Google Claims Security Precautions Were Taken for Instant Pages

Google has responded to security concerns regarding its upcoming Instant Pages technology and claims that precautions were taken to ensure that nothing malicious is downloaded on people's computers through it.

Instant Pages is a combination of Google Search's ability to predict what results people are likely to click on and the prerendering feature in Google Chrome.

[ADMARK1]The idea is to begin loading search results in the background immediately after a query, even though the user has not decided what link to click on yet.

In this manner, if they do decide to go with the first ones, the corresponding pages will be rendered instantly and the experience will be faster.

But security researchers pointed out last week that cyber crooks have proven able to push malicious links at the top of search results for particular terms in the past.

"We've thought hard about this issue, and we don't believe there is any additional risk to users," a Google spokesperson said when presented with the theory, according to The Register.

"Sites marked as potentially harmful by our Safe Browsing technology will not be pre-rendered, nor will sites that Chrome detects as suspicious.

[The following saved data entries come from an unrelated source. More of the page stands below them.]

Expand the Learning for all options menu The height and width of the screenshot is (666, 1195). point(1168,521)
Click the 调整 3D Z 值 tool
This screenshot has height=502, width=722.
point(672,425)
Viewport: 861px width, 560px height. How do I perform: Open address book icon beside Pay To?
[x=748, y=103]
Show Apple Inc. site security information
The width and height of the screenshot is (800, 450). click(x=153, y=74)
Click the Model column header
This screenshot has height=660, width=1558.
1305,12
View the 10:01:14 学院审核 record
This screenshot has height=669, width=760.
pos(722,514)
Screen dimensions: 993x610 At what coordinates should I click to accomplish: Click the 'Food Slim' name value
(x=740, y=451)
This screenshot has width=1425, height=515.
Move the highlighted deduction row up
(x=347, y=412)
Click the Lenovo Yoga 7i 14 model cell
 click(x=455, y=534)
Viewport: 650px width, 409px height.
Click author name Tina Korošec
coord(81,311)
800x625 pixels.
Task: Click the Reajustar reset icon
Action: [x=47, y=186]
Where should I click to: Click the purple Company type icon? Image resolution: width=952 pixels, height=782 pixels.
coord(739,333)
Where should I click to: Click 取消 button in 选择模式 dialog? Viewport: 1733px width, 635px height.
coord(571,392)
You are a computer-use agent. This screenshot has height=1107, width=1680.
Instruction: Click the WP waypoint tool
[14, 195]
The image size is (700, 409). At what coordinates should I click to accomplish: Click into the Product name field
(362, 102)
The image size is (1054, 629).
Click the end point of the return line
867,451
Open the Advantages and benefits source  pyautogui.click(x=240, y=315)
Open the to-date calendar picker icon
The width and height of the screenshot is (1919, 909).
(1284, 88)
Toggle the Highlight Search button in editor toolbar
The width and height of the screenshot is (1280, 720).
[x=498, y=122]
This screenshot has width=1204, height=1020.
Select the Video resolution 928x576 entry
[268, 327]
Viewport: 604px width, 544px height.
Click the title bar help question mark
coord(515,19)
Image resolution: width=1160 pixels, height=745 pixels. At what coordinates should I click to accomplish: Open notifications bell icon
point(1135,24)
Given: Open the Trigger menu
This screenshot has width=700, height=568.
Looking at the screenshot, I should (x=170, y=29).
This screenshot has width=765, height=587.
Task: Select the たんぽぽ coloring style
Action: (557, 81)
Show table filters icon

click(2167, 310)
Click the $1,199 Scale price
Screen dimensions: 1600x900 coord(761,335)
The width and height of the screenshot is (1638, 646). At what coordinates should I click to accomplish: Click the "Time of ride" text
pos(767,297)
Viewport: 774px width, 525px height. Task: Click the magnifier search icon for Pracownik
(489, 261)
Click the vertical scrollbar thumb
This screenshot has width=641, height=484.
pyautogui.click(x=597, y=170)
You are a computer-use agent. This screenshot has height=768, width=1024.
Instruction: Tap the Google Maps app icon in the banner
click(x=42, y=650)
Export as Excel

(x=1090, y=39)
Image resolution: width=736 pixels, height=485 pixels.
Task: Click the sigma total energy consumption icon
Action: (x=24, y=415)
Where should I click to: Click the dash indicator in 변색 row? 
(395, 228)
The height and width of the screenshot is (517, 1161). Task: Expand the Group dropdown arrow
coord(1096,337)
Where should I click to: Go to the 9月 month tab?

We also exclude sites with SSL certificate issues and those that try to download files or display popup alerts," they explained.

However, even if we're ready to accept that Google's Safe Browsing and Chrome's mechanisms are accurate enough to block all forms of exploits and drive-by downloads, which they probably aren't, there are multiple ways in which this technology can be misused.

That's because Chrome's prerendering feature is not available only for Google Search and its new Instant Pages, but to all websites. Attackers can inject rogue link elements with the rel="prerender" parameter into any compromised website.